長野県内の高校で唯一、美術科があるのが、松本市のエクセラン高校です。
美術科の3年生にとっては集大成となる卒業制作展が、市内の美術館で行われています。
卒業制作展のテーマは「泥中(でいちゅう)に咲く僕ら」。
エクセラン高校美術科の3年生10人が、3年間の模索を経て最後には大輪の花を咲かせる、そんな思いを込めた制作展です。

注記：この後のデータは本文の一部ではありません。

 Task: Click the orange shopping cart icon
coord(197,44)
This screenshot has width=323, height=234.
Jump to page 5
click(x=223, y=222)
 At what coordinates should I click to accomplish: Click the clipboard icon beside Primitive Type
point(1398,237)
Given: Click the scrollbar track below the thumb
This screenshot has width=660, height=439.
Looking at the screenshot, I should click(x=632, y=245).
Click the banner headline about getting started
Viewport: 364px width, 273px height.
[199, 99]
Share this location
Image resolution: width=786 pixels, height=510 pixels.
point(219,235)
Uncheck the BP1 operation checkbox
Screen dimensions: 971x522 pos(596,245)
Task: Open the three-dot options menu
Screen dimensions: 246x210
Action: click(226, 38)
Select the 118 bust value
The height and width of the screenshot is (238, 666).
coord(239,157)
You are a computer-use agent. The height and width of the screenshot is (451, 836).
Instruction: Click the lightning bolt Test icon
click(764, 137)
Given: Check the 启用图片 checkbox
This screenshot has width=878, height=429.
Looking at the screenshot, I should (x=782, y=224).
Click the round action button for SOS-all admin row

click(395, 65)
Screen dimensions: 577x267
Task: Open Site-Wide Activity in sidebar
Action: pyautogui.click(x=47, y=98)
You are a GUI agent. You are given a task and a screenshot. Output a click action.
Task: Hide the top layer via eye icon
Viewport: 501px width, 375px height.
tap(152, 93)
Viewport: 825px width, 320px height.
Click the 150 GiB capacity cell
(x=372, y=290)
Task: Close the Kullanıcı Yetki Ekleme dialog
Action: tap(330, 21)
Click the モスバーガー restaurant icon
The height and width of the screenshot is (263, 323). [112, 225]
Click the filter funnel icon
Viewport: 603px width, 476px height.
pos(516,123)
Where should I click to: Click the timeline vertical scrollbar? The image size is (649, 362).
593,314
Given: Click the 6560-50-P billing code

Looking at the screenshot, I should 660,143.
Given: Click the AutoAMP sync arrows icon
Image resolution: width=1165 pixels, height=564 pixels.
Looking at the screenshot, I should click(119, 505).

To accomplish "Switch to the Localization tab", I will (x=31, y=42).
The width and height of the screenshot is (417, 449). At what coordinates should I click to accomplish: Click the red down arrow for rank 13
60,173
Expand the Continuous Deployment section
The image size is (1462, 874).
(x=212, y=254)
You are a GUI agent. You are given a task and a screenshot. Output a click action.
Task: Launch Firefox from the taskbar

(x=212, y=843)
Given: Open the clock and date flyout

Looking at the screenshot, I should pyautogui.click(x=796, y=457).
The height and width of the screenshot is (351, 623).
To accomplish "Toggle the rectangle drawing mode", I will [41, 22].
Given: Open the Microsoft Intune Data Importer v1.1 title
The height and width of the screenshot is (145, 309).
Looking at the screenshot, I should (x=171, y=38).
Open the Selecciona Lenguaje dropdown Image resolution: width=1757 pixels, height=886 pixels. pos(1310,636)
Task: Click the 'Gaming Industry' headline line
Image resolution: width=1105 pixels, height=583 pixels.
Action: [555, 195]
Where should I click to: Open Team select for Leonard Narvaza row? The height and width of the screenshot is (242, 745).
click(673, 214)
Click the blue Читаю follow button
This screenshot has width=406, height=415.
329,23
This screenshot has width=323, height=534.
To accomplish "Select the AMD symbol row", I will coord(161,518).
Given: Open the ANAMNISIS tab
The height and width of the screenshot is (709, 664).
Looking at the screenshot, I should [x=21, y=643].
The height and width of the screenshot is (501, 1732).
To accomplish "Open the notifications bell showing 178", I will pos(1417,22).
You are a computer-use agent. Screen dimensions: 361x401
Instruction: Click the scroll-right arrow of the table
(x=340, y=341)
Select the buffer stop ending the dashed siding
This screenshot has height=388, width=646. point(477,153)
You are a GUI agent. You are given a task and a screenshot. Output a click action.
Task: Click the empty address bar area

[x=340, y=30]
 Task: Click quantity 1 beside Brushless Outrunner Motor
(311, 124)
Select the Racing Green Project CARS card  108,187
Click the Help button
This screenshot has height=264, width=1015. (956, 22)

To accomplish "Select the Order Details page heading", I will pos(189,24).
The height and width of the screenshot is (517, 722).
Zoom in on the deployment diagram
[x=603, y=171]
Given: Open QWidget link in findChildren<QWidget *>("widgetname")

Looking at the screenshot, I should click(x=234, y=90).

会場には油絵や彫刻、デザイン画など、およそ100点が展示されています。
日野奈菜花(ひの・ななか)さんの油絵は、「優しい場所」がテーマ。
小さい頃によく遊んだという近所の花畑がモチーフです。
日野奈菜花さん:
「自分の今まで過ごしてきた場所だったり、そこが居心地がいいと感じた場所の空気とか湿度とか温度とか、見る人にも感じていただけたらなというテーマで制作しました」
「満足のいくものを造れたと思います」
水上朝日花(みずかみ・あすか)さんの作品は、「空」がテーマ。
12か月それぞれの月の空を水彩画で描き、カレンダーに仕上げました。
若林未来(みく)さんの制作テーマは「青にキセイ」。
自分が青に包まれていくような感覚と3年間の想いを作品に込めたと話します。
若林未来さん:
「私あまり写実が苦手でデッサンとか本当に苦しかったんですけど、忍耐力もついたのでいいことばかりだったなと思っています」
また、全員がそれぞれの専攻ごとに制作したのが「自画像」。
絵画や彫刻のほか、自叙伝風だったり、名刺にしたりと、3年間で身につけたテクニックを駆使して制作しました。
エクセラン高校美術科の卒業制作展は、12日まで松本市美術館で開かれています。